ARLETTE BLANC - Elle leur demandait de l'eau , mais cela les faisait rire...

 

 

 

 

On a beaucoup parlé de la tragédie du Vercors. Les meilleurs journalistes, les reporters les plus consciencieux se sont penchés sur cette matière (j’emploie ce mot à dessein) et l’ont remuée en tous sens. Mais ils étaient pressés par l’actualité et par le nombre ; ils n’ont pu parler complètement d’Arlette Blanc qui est, à elle seule, par son jeune âge, douze ans, et par l’invraisemblable longueur de son supplice, le symbole de Vassieux.

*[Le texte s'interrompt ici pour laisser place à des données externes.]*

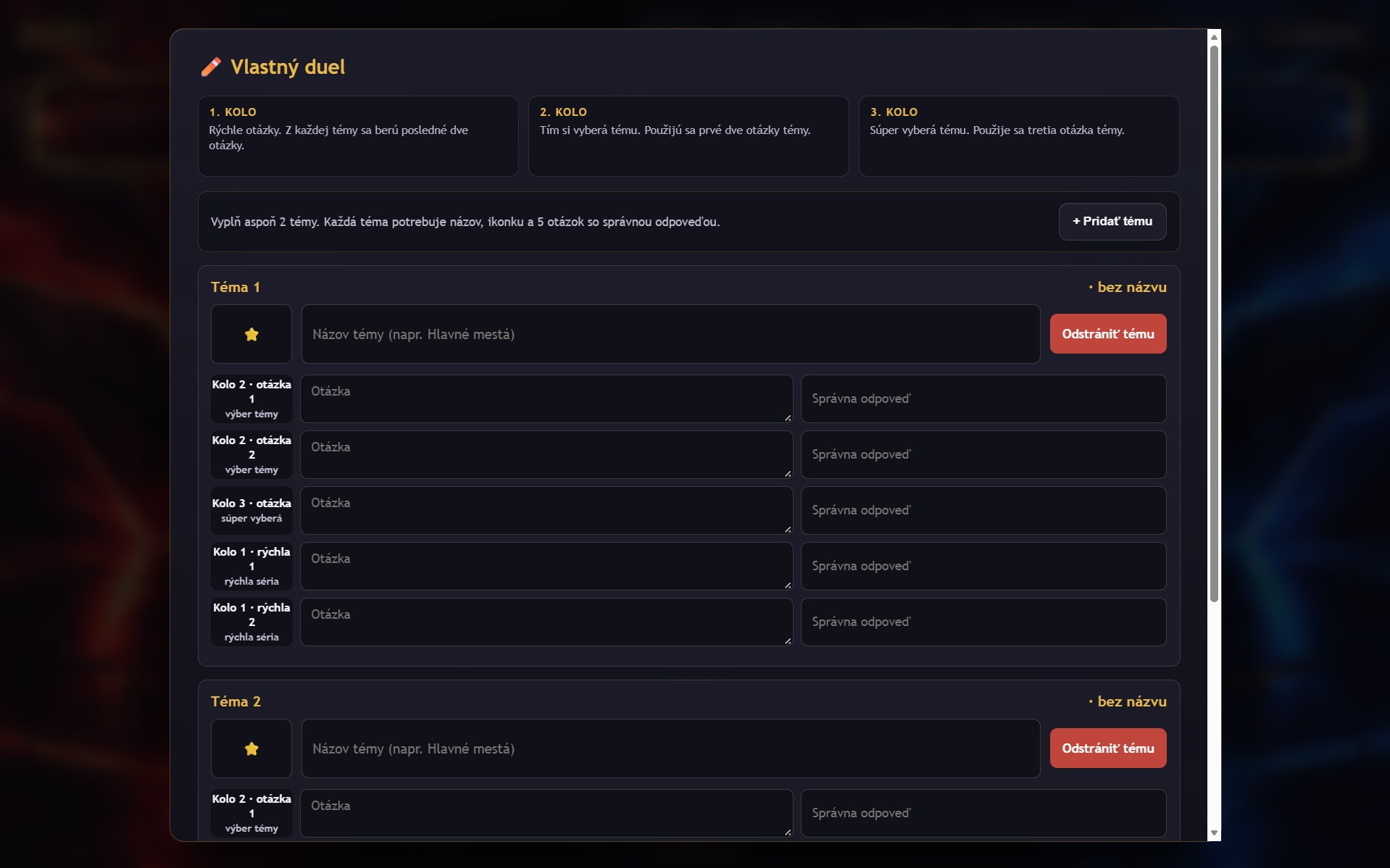Click Téma 2 first Správna odpoveď field
This screenshot has height=868, width=1390.
point(983,813)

Les boches ont atterri à Vassieux-en-Vercors par planeurs, le 21 juillet, à neuf heures du matin. C’étaient de jeunes troupes de seize à dix-huit ans. "Nous les avons vus arriver, dit un témoin, comme des fous." Ils sont entrés dans la maison où se cachaient les Blanc : la grand-mère, qui s’est évanouie à leur vue, les deux tantes, Mme Blanc et ses quatre enfants.

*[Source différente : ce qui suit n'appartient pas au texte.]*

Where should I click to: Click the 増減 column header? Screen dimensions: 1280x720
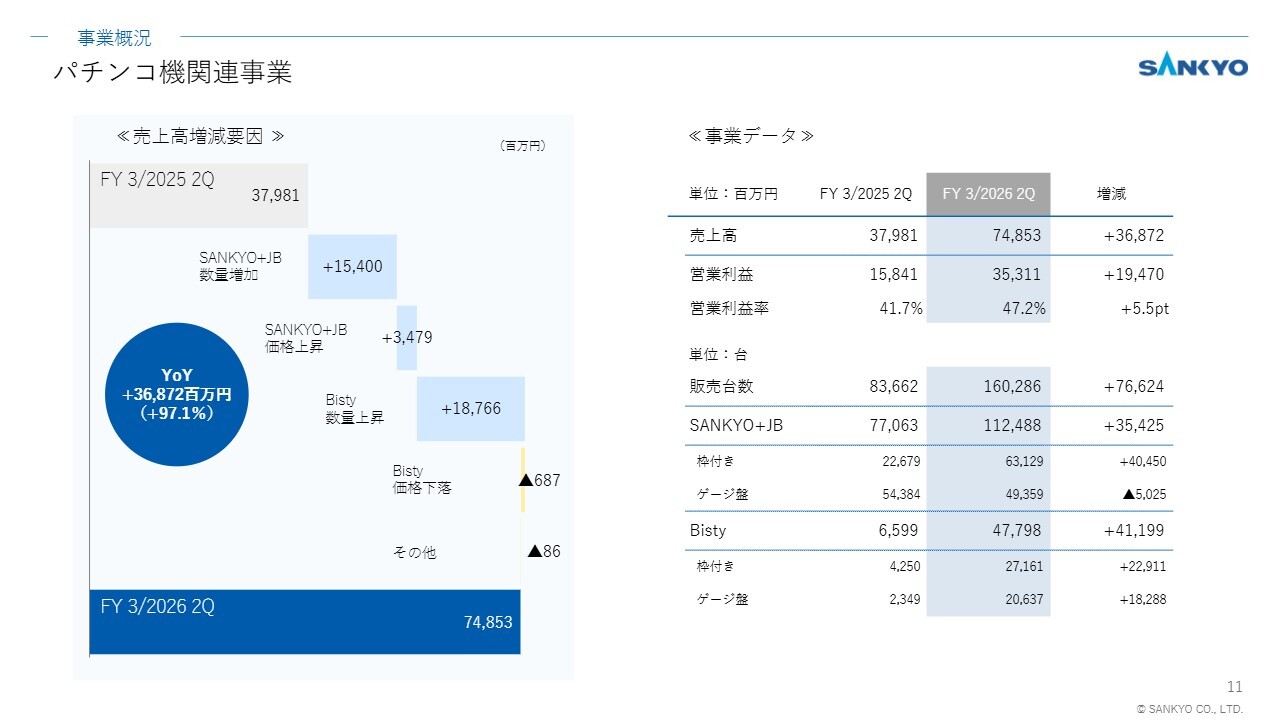[1111, 194]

La maison a été déménagée. Tout ce qu’elle contenait "d’intéressant" a été déménagé, rassemblé sur le sol, non loin. Pendant ce temps, les Blanc se groupaient où ils pouvaient, dans un cellier, pour ne pas gêner "l’opération". Quand ils ont eu fini, les "déménageurs" sont allés ailleurs, sauf deux ou trois qui étaient devant la maison et qui attendaient on ne savait trop quoi.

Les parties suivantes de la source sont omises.